The last background on the talks comes from a person who was active part of the negotiations and is therefore highly credible. It is also, I believe, part of that concerted effort to prepare the SSPX troops to the reconciliation, reconciliation which to some of them must appear a bit like Italy’s 8 September 1943.

I can’t say Fr Pfluger words make for a bad reading. Actually, I found his arguments highly enjoyable, and the reasoning highly practical. More surprisingly, I found the other side highly practical and very wise too, though I would personally attribute this more to a personal decision of a Pontiff knowing his time might be rather limited, than to a substantial and determined pro-SSPX fraction in the corridors of the Vatican.

We shall see; but I think we’ll very much like what we see.

Mundabor.

Posted on May 5, 2012, in Catholicism. Bookmark the permalink. 6 Comments.

  1. novusordoughboy

    I think the main concern is more of what might happen down the line, i.e. another Protocol 1411 or the silliness going on with the IBP right now. They’re afraid that getting too close to the Novus Ordo apparatus will gradually water themselves down over time. Not denying their membership in the Church, but recognizing that there’s still a serious infection there that could spill over onto them. Again, I doubt it would happen, but I can see how some could at least wonder. So far the vague rumored outlines we’ve heard sound good in principle though.

    I’ve noticed the process happening on the Indult side; the movement gets comfortable with the situation and slacks off and starts to take the edge off their traditionalism. The bishop is nice to them, Ewtn says nice things, etc, so they get kinda mushy. I am still very disturbed at the relative lack of outrage by some Indult/SP people about the Good Friday debacle, ‘papal masterstroke’ and such. Changing/ discarding prayers to try (unsuccessfully in this case) to be Mr Nice Religion to non-Catholic sects is the same thing Arbp. Bug’s Concilium did, just in a smaller scale this time.

    We’re also getting a lot of neo-cattish types who like the traditional Mass, (oops, ‘Extraordinary Form) for aesthetic or spiritual reasons (fair enough) but don’t care about or reject -in part or whole- the theological arguments against the New Mass, VII, goofy things JPII, Benedict and Paul did and so on. It’s watering things down in certain segments, and I wish they could be taught otherwise. They come a little in our direction, but we slip further towards them. The Society really needs to brace themselves if they accept, as the temptation to get soft may arise, and they’ll be getting a lot of these new sorta-trads that need education on the deeper issues. I’d go along with it if I were a priest, but then again, I’m only one person and have control over what I think and do.

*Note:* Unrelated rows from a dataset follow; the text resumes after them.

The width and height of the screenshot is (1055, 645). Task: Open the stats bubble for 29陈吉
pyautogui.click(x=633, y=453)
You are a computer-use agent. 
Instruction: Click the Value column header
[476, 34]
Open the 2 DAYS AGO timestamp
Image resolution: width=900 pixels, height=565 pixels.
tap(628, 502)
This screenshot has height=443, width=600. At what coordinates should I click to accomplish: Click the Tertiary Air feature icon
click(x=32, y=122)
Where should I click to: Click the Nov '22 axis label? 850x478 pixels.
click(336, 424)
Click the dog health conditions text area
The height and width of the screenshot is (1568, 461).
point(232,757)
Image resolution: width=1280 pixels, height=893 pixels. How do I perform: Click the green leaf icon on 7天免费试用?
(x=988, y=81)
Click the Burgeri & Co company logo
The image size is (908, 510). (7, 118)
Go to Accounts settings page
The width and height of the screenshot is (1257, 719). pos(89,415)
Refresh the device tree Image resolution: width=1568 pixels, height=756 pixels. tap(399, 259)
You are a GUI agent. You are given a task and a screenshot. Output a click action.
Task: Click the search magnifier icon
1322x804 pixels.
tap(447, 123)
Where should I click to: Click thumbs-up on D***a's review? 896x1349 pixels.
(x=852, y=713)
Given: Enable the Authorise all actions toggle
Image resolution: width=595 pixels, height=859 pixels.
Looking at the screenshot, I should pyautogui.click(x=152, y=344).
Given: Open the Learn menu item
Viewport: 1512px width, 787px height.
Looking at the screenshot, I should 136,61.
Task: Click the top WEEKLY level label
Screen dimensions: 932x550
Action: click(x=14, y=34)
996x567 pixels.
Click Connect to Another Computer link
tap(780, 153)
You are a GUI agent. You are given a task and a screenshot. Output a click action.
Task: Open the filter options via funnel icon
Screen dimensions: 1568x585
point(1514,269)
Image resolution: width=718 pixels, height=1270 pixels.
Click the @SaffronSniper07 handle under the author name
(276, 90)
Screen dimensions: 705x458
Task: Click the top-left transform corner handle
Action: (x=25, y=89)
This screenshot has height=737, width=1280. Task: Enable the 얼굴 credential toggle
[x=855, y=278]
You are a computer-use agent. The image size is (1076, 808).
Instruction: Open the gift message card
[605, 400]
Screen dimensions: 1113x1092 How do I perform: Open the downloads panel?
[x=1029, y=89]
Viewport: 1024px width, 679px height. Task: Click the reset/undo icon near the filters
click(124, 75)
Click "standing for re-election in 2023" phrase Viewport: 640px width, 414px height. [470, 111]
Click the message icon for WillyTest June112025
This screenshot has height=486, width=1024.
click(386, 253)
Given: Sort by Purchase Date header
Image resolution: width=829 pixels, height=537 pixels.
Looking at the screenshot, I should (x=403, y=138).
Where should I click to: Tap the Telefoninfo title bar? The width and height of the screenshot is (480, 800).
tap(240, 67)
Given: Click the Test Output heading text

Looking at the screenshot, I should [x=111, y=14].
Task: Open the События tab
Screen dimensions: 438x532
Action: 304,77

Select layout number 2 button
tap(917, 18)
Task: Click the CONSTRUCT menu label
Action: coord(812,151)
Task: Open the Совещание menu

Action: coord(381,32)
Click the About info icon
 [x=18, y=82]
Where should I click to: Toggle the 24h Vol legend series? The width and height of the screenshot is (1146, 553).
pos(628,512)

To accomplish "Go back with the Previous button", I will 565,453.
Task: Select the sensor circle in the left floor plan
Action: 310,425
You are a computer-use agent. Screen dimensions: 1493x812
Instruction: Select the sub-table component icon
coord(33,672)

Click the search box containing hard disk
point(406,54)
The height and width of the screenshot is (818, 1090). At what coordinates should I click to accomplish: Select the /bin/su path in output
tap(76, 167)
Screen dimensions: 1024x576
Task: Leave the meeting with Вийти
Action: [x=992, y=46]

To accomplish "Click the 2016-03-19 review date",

    • I hear you, Novusordoughboy,
      but on the other hand we are talking here of mere fears and possibilities. If there is a reconciliation, they might get cosy, and might start to slack, and might march towards the NO crowds (I am personally not opposed to the death to the NO; I would merely want to see it discontinued).

      Everyone must consider how probable it is that these things happen. If you ask me, there is no organisation in the entire Catholic universe giving so much guarantee of continued strict orthodoxy than the SSPX. As you yourself rightly point out, we live in times when even Popes are no strangers to very questionable statements (or worse, see The Abbe’de Nantes’ criticism of the JP II catechism).

      M

  2. novusordoughboy

    Yeah, I figure they have the infrastructure and leverage (to put it in crude political terms) to back out if things go sour anyway. Something no other ‘legal’ group has except for the now-depressing Campos Apos Admin.

    • Yes, I think twenty-four years of excommunication have made the SSPX simply more resilient to modernist infiltration than any other religious order you care to mention.